* [Material to process]
- - - - -
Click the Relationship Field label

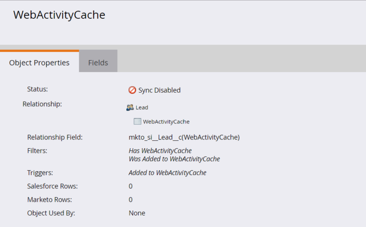click(x=55, y=137)
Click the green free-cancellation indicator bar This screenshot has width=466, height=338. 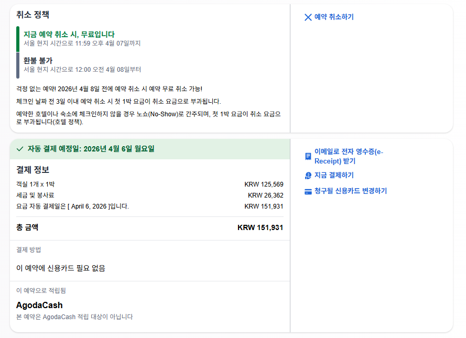click(18, 39)
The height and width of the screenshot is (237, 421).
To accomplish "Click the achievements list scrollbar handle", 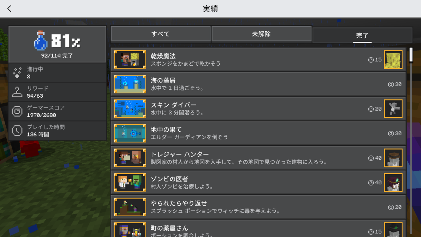I will [x=411, y=55].
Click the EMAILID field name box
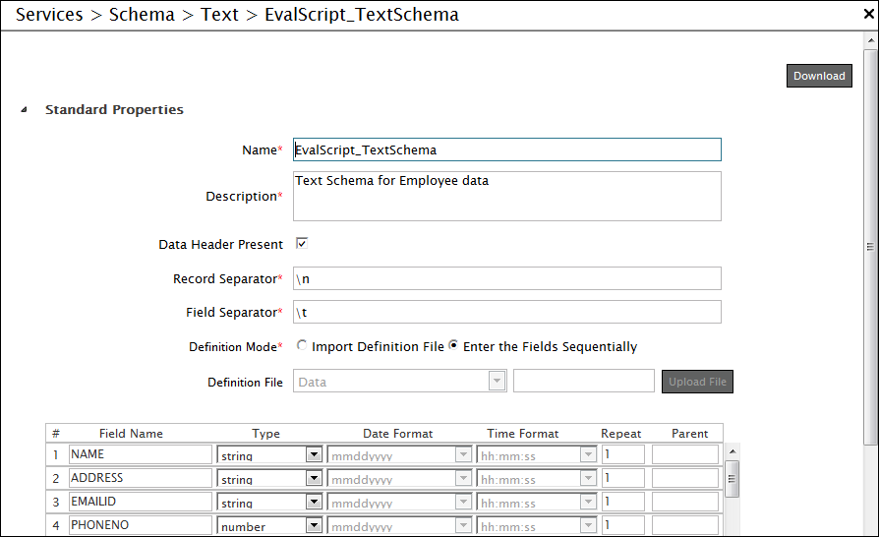879x537 pixels. click(x=141, y=502)
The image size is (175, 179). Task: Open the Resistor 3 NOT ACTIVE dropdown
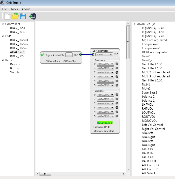click(106, 77)
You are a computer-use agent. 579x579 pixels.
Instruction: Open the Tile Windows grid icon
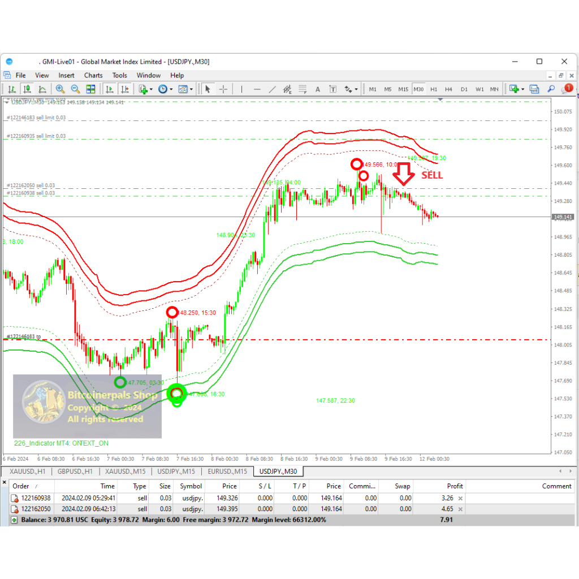point(90,89)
- - - - -
Starting from the line where "You are a computer-use agent. 579x579 pixels." appears, copy every line through the end of the material, both ends included, but no pictures.

You are a computer-use agent. 579x579 pixels.
Instruction: Open the Tile Windows grid icon
point(90,89)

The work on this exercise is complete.